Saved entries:
┌──

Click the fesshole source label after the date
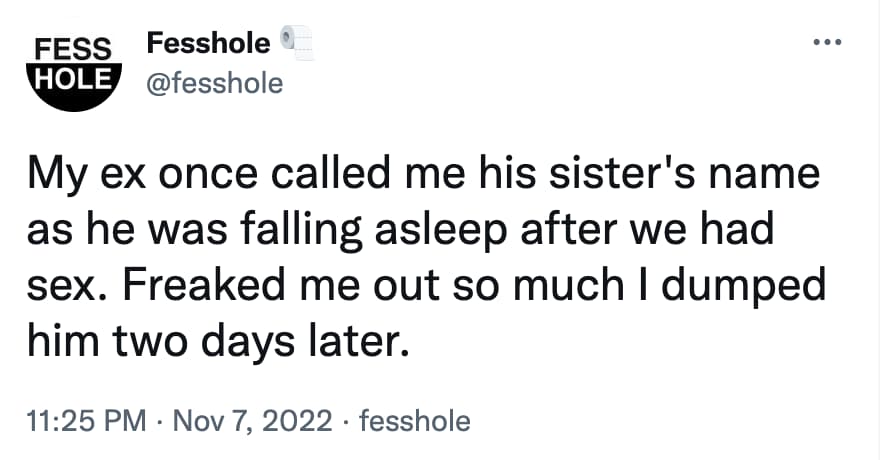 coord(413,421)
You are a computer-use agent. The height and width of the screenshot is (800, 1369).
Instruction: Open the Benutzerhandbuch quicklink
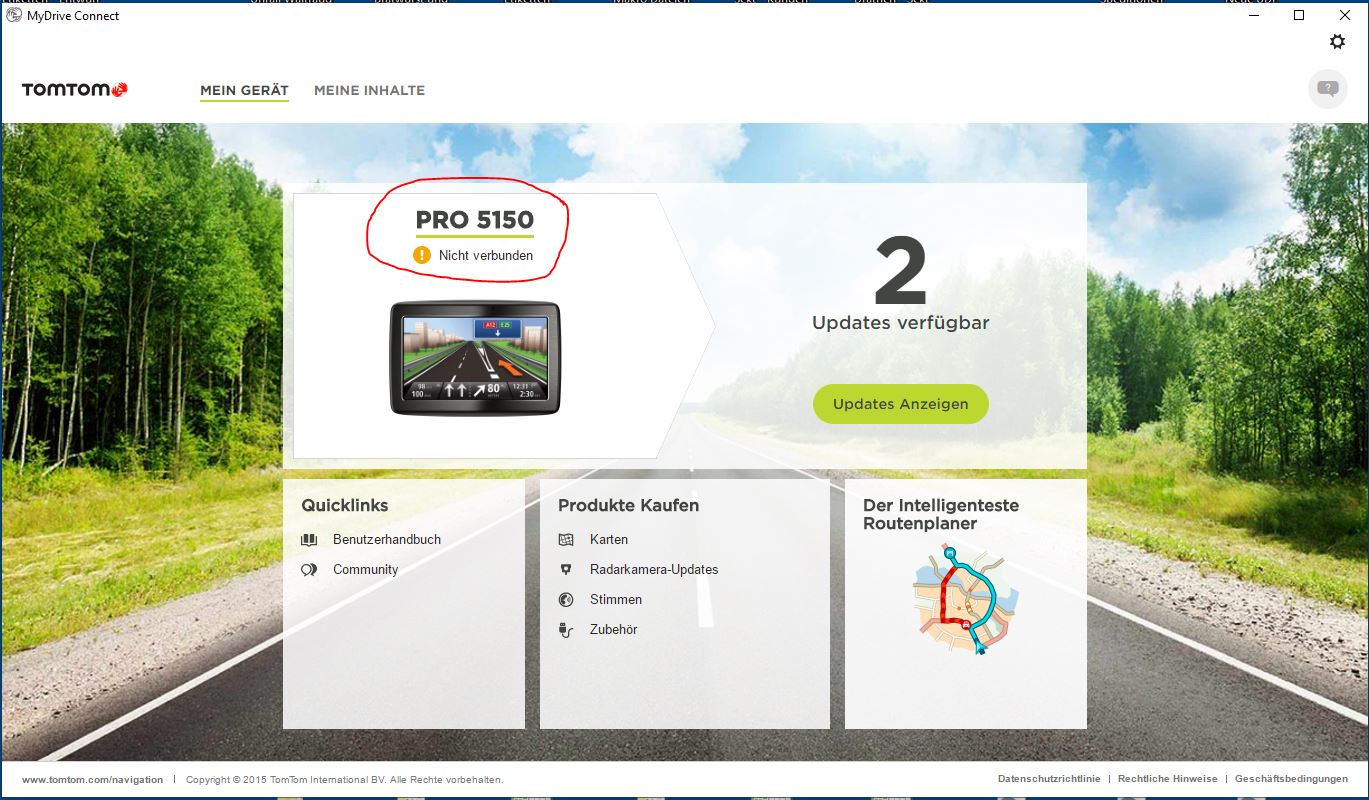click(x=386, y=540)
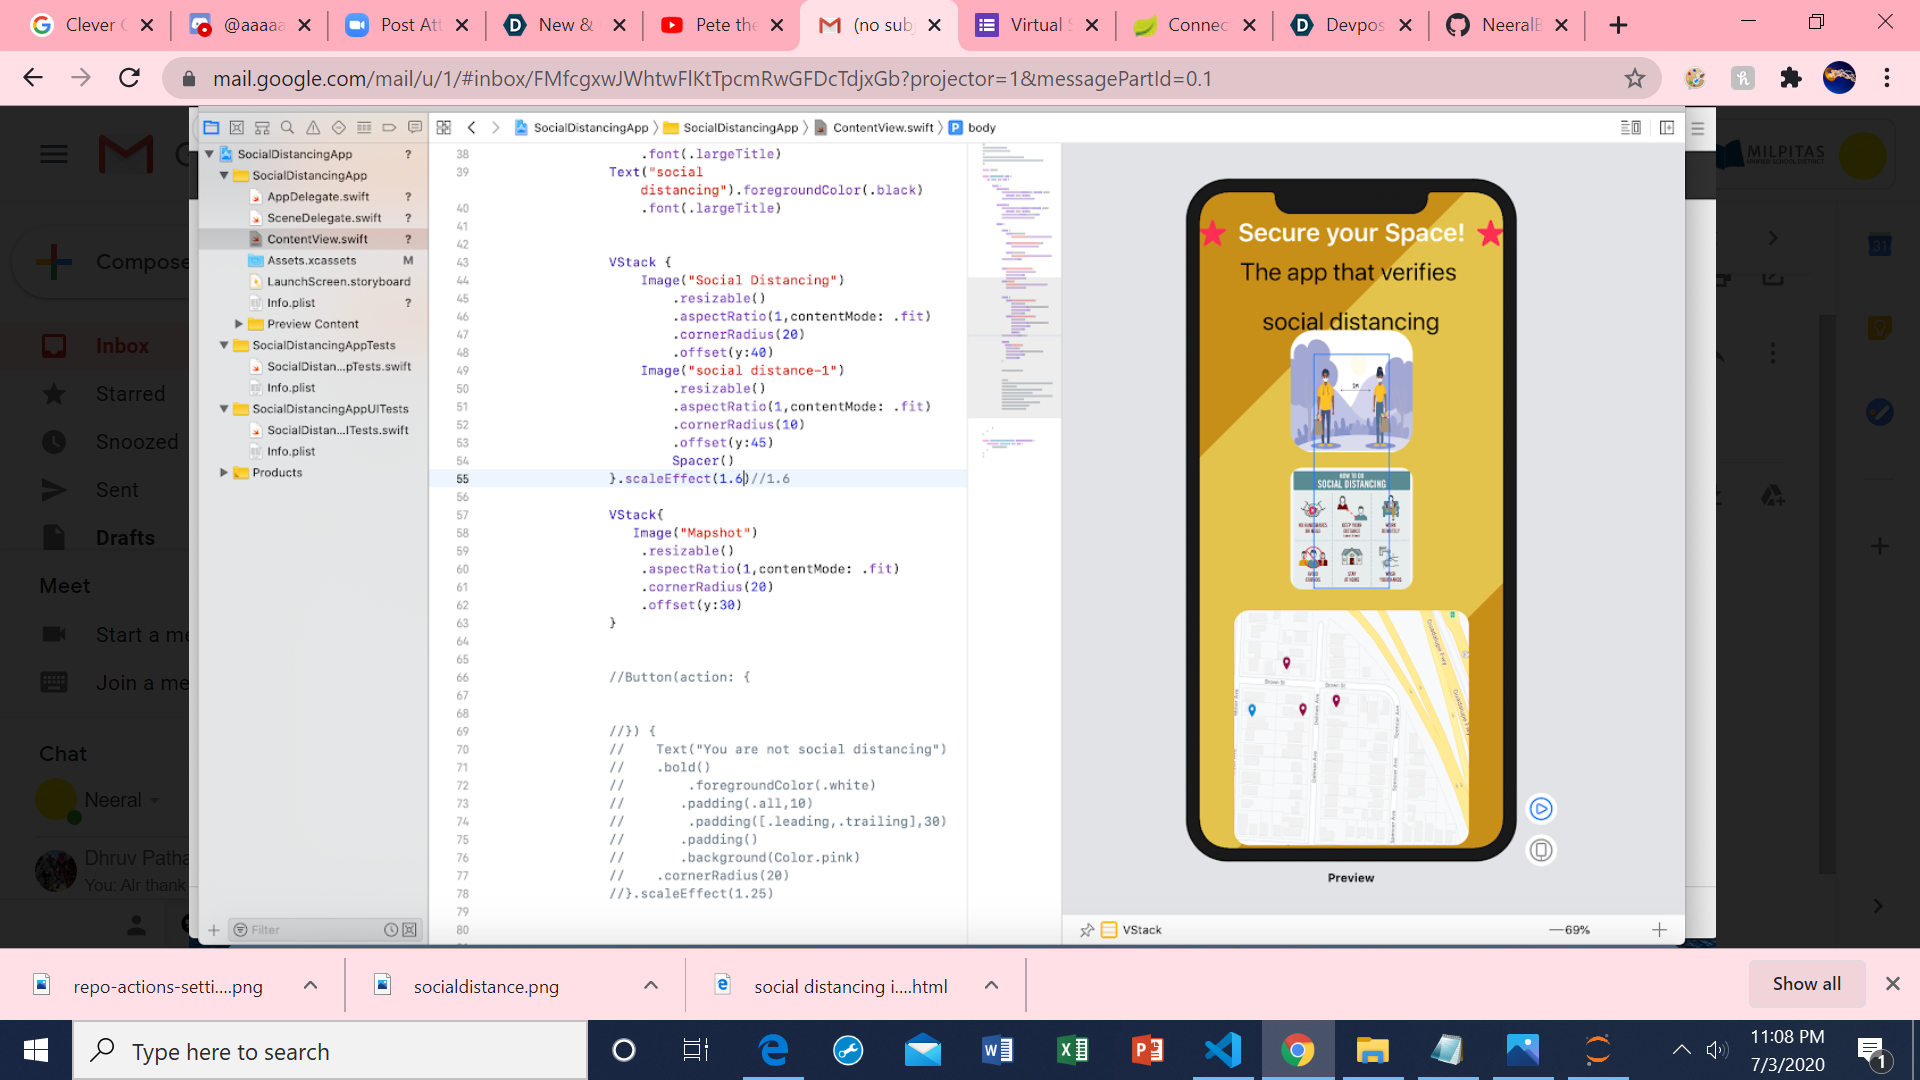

└──

§ **THE PROBLEM**
Reproduce every one of the rows above word for word, leaving out the pictures.

§ **REPLY TO THE TASK**
Click the fesshole source label after the date
 coord(413,421)
You are a computer-use agent. The height and width of the screenshot is (800, 1369).
Instruction: Open the Benutzerhandbuch quicklink
click(x=386, y=540)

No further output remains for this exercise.